The episodes of Doctor Who: Remembrance of the Daleks are presented in a full frame 4:3 aspect ratio that reflects its original television broadcast. The image looks as good as I've ever seen it with solid colors and okay detail - don't expect stellar blu-ray visual quality here, however, given the show's 1980s video production roots.

Sound:

No fewer than three audio tracks are available on this disc. The episodes themselves may be played in either Feature Audio Stereo or Feature Audio 5.1. Both are English language. I preferred watching this with the stereo track, if only out of nostalgia given that's the format I would have heard back in the late 1980's on television. An additional track titled Isolated Music is, as the name suggests, a music-only track.

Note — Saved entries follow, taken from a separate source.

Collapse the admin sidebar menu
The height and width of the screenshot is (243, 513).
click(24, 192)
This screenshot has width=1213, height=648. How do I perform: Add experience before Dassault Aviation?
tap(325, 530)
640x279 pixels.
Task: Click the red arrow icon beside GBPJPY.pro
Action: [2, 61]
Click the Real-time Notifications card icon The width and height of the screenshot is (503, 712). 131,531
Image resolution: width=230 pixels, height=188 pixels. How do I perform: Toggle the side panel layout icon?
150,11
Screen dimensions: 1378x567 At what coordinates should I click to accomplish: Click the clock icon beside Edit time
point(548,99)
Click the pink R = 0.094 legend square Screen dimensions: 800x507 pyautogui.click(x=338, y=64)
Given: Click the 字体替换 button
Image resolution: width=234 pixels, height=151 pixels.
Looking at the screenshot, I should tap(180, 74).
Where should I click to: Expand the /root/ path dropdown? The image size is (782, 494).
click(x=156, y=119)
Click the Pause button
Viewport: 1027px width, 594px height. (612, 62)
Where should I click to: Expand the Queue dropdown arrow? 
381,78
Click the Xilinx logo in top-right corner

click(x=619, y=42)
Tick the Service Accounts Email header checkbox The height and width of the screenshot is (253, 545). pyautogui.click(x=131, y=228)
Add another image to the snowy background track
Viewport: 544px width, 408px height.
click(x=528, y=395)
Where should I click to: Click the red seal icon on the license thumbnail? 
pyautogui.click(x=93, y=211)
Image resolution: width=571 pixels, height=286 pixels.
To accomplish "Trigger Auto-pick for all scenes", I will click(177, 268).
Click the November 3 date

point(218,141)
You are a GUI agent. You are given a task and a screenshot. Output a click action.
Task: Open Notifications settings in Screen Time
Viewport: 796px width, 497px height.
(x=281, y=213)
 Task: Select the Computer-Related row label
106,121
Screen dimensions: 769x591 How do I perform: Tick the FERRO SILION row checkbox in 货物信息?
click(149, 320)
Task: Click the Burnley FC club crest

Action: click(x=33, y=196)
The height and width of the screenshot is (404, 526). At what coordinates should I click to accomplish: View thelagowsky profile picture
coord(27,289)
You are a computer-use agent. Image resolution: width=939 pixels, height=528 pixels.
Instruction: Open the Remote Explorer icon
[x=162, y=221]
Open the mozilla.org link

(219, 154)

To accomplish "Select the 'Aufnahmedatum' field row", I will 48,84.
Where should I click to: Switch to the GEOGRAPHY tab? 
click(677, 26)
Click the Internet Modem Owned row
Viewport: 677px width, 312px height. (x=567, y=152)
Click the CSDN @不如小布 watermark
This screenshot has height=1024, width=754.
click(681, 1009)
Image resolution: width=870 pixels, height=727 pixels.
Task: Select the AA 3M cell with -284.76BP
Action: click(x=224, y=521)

In addition, an English subtitle track is available.

Extras:

As is normal for home video releases of the original Doctor Who series, this DVD set is loaded with extras. Disc one contains the following:

Back to School: The Making of Remembrance of the Daleks (32:39) is a featurette with cast and crew comments on the making of this serial. It's a fairly standard featurette with a lot of soundbyte comments and clips from the show.

Remembrances: Referencing the Past (15:14) feels like an extension of the previous featurette. Here, the same cast and crew (actors, writers, etc.) recall their memories of watching Doctor Who and discuss the references to past Doctor Who episodes in Remembrance of the Daleks. The best part about this documentary is that it includes clips from prior episodes of Doctor Who through the years.

Extended and Deleted Scenes (12:24) includes an introduction by Ace herself, Sophie Aldred. Outtakes (4:13) provides precisely that. Multi-Angle Sequences allows you to select the angle of two scenes: Chemistry Lab and Gate Explosion.

A commentary track with Sylvester McCoy and Sophie Aldred is casual and chatty.

Additional historical extras are for the hardcore fans. Trails and Continuity (4:59) is a collection of the vintage television spots for this program. Photo Gallery (8:35) is a slideshow of stills from the making of this story set to music from the show. A trailer for the third season of the new Doctor Who precedes the main menu. Finally, a PDF file of Radio Times Listings is accessible via a DVD-ROM drive.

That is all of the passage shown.